Tuesday, April 24, 2012

Roma: Heed Hammarberg’s Call for Truth Commission for Roma

Source: Open Society Foundations

Heed Hammarberg’s Call for Truth Commission for Roma


April 23, 2012 | by Bernard Rorke

Thomas Hammarberg is the Council of Europe's outgoing commissioner for human rights. His last report before completing his mandate on March 31, 2012, was “Human Rights of Roma and Travellers in Europe.” In a recent article published in the European Voice he called for a Europe-wide truth commission as a necessary first step to tackle deep-rooted anti-Gypsyism, to increase public awareness "about the past mass atrocities against the Roma people."

He stated that the collective stigmatization Roma face today is such that many Roma see the authorities as a threat: "When required to register or to be fingerprinted they fear the worst. They see the similarities between much of today's anti-Roma rhetoric and the language used in the past in Europe by Nazis, fascists and other extremists." Hammarberg maintains that a full account and recognition of the crimes committed against the Roma might go some way to restoring the trust of Roma communities in society. The following is my response to Hammarberg's article; it also appeared in the European Voice.

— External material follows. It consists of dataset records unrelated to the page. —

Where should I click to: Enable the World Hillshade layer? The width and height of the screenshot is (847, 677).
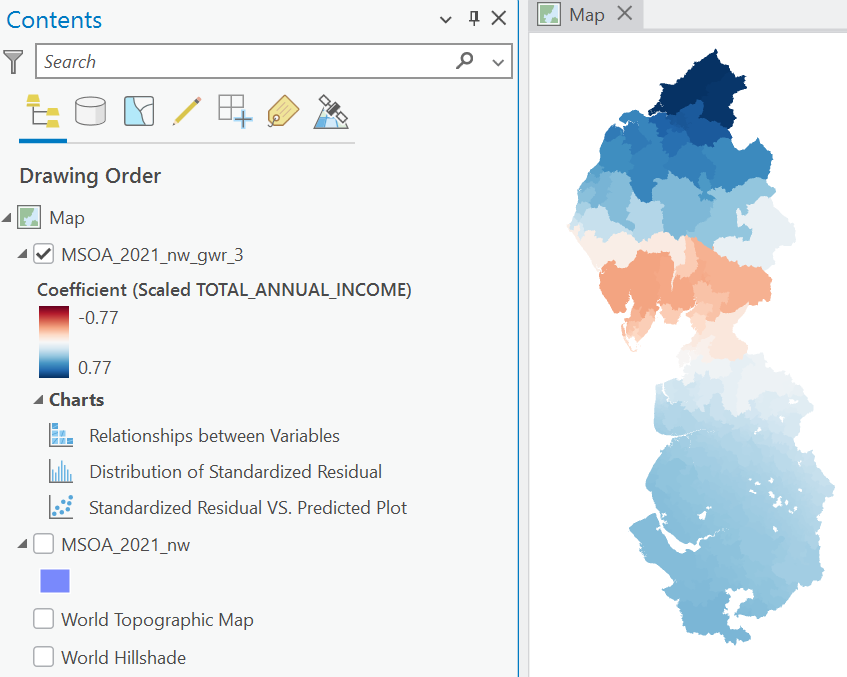click(x=44, y=657)
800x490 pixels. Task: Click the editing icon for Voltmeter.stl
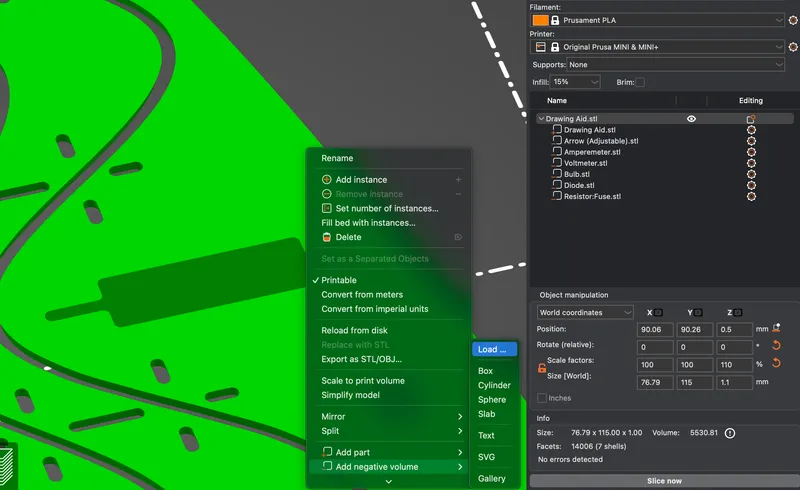(x=751, y=163)
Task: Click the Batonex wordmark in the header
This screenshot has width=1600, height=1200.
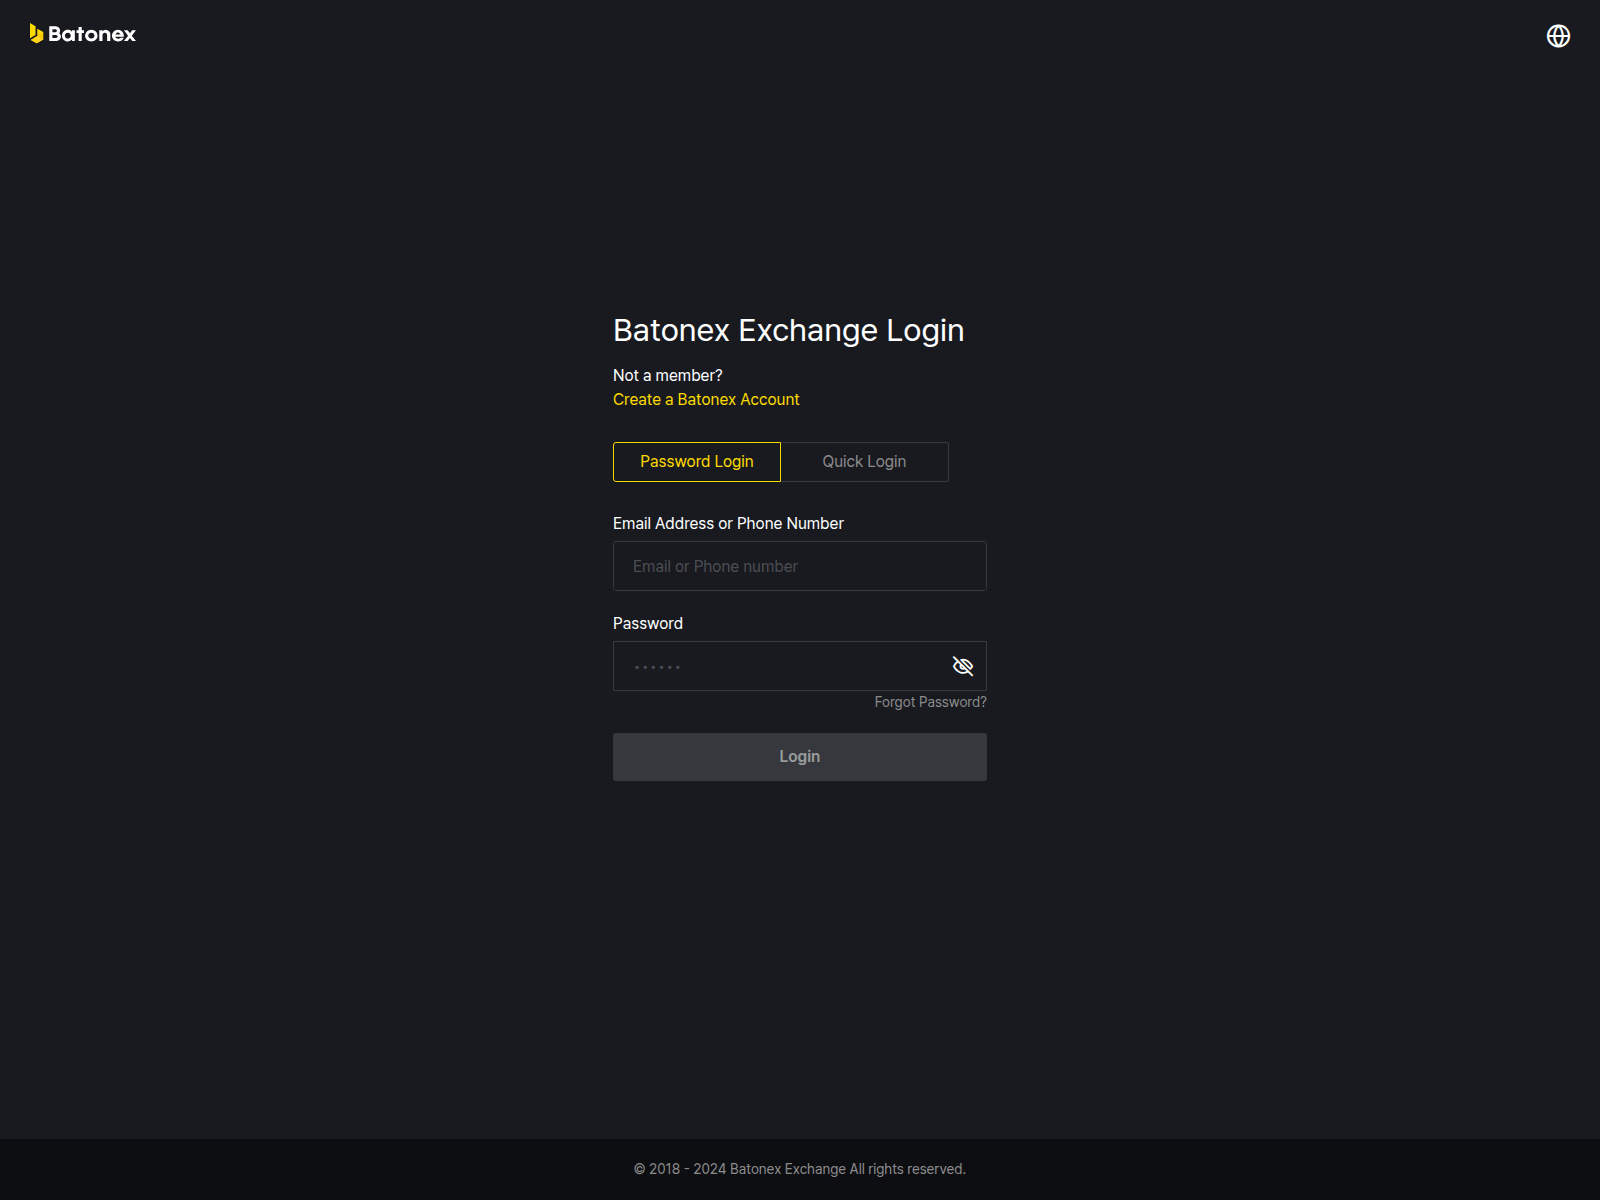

Thomas Hammarberg’s impassioned call for Europe to recognize the atrocities committed against Roma contrasts sharply with the customary, carefully calibrated policy-speak we hear at the European level on Roma inclusion. He is emphatic that the roots of the problem lie with the attitudes of the majority.

Ignorance, indifference, and ambivalence towards Roma citizens create a vacuum where prejudice can and does thrive. Far-right successes at the ballot box have been followed by fire-bomb and bullet. Toxic hate speech has been taken by extremists as license to commit acts of often deadly violence against Roma.

Who remembered that March 22, the day the European Commission held its "extraordinary" Roma Platform meeting, marked the third anniversary of the murder of Jenő Kóka? The 54-year-old grandfather was gunned down by a neo-Nazi sniper as he left home for his night-shift in a nearby factory in Tiszalök, Hungary. He was the fifth fatality in a killing spree targeting Roma communities in 2008-9. The dead and the wounded included men, women and children.

European citizens need to be made aware that these and other acts of violence against Roma are, as Hammarberg puts it, “a continuation of a brutal and largely unknown history of repression.” For too long, the fate of the Roma who perished in the Holocaust has been relegated to the footnotes and margins of European history. For too long, anti-Roma prejudice has gone unchecked and unchallenged.

“Extraordinary” measures are needed to address this European scandal. A truth commission that gives full account of past atrocities that sheds light on the history of the Roma, a history inseparable from, though not reducible to victimization, could go some way to tackle the deep and rotten roots of anti-Gypsyism. Let us hope Hammarberg’s call does not fall on stony ground.